In Psalm 9, David is thankful for victories; victories that he personally has experienced and also those that affected Israel, his nation.  Miracles have happened, there is joy and music and praise.  The Lord has been true and the enemies of the Lord are in a bad way and going down further.  God triumphs and the truth of this is evident to those who look to God for their refuge.

In Psalm 10, David starts the Psalm feeling that God is far off and that the wicked get to have their run of things.  David lists the things he sees about oppressors. They boast, rob, curse, oppress, deceive, they pounce, and crush.  David calls for God to arise and deal with them justly and to do so as the God who is able to.  David seems to be encouraging himself with the truth that he knows God to be v.s. the justice that may seem delayed as he is witnessing it. The Psalm ends with a mighty praise about God’s encouragement and protection for the orphan and the oppressed.
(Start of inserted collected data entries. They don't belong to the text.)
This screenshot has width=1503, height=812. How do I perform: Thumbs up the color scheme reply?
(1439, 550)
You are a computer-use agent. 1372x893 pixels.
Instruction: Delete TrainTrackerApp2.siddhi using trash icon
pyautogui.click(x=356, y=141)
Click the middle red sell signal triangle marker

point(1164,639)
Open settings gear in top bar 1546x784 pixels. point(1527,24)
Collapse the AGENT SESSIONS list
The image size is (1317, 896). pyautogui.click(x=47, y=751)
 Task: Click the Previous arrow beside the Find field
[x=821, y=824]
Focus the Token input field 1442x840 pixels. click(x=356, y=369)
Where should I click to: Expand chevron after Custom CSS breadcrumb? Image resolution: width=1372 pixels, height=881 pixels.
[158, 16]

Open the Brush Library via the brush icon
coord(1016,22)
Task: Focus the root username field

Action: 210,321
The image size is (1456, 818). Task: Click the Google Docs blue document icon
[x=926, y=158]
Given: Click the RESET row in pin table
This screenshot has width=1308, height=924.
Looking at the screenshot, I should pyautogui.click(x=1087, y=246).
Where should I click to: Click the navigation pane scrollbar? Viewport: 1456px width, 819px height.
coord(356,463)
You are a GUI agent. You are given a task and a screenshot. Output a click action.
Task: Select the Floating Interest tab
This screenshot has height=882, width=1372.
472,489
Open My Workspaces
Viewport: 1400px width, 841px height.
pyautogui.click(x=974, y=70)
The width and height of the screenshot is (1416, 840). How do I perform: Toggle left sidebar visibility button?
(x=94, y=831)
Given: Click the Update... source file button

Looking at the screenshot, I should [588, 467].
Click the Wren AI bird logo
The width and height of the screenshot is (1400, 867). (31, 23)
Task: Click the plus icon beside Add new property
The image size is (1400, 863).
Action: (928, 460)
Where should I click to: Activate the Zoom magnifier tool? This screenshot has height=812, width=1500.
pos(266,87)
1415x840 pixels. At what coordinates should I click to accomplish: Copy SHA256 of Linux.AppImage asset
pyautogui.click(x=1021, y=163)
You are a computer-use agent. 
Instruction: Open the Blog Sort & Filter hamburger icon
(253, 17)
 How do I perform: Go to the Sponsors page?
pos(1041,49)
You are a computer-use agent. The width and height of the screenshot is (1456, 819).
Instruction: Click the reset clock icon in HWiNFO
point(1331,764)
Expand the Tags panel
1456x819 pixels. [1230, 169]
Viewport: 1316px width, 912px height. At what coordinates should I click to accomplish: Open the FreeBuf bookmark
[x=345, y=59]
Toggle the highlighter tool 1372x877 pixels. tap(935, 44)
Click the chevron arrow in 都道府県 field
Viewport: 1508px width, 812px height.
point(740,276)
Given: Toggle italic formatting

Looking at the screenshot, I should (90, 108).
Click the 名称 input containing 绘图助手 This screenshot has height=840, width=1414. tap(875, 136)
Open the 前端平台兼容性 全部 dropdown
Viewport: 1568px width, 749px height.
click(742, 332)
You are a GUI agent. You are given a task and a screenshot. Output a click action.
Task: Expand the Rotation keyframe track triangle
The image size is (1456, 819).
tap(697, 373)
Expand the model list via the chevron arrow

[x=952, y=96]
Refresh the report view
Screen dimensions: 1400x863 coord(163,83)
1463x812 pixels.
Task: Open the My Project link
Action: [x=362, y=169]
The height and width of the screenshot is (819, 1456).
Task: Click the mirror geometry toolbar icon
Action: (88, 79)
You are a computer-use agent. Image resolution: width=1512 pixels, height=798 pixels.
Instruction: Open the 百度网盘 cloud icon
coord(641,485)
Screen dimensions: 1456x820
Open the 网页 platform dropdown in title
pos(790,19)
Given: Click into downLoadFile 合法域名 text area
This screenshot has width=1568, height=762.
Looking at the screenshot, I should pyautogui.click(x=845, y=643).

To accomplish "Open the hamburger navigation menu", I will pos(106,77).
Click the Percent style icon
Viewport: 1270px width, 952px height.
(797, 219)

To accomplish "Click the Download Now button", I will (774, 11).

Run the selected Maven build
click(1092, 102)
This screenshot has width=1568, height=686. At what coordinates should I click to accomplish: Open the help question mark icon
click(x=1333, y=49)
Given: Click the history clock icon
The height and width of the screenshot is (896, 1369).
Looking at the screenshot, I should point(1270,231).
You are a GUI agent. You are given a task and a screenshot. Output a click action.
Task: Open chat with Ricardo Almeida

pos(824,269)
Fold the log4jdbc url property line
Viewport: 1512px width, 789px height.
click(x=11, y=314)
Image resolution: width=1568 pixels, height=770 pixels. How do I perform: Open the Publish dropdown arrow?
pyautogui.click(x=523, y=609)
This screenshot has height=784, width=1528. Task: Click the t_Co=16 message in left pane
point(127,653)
For Psalm 11 and following: The next three Psalms are David asking desperate questions and feeling very troubled about wicked people who seem to be everywhere and running everywhere and behaving with ill will.  He was running from Saul during these times [ I Sam. 18-26 ].  He is vexed when he sees enemies all around.  He is at the same place blessed when he is able to pause and look to God knowing of His righteousness

In Psalm 12, David is feeling almost completely alone and that liars include just about the entire human race. Somehow David knows that God’s promises are pure and good and the Lord will protect him.
In Psalm 13, David did feel alone in human terms.  Now he feels alone spiritually. It seems God uses these days in David’s life to embed in him deeply the need to seek the Lord with all his heart.  We find David doing this fervently. We find him trusting God, enjoying his salvation and singing to God for His goodness to David!  David declares this in spite of his current sentiments.
In Psalm 14, David articulates his disgust for fools, for the godless who have no regard for God.  The corruption, the rebellion – David finds it all sickening.  St. Paul quotes this passage in his observation of the same perversion [Romans 3:10-12].  For such behavior there is a judgment day coming and there will be sheer panic for them.  On that same day, God’s people will rejoice for their fate will be much different.
In Psalm 15, This is a great testament of who gets to be with God; in His Presence.  The traits of those who walk with God are clearly listed.  ‘Such an inspiration is this man of integrity, commitment, wholesome speech, righteous dealings, forthrightness and stability
Psalm 16 is a marvel of all that is good and the resurrection that is destined.  It would do us good to be reading and learning; even memorizing this Psalm.  We can hear echoes of Paul’s theology metaphorically showing up in this chapter.  v. 10 is a reference to Jesus and the protection from death afforded to those who pledge their lives to Jesus.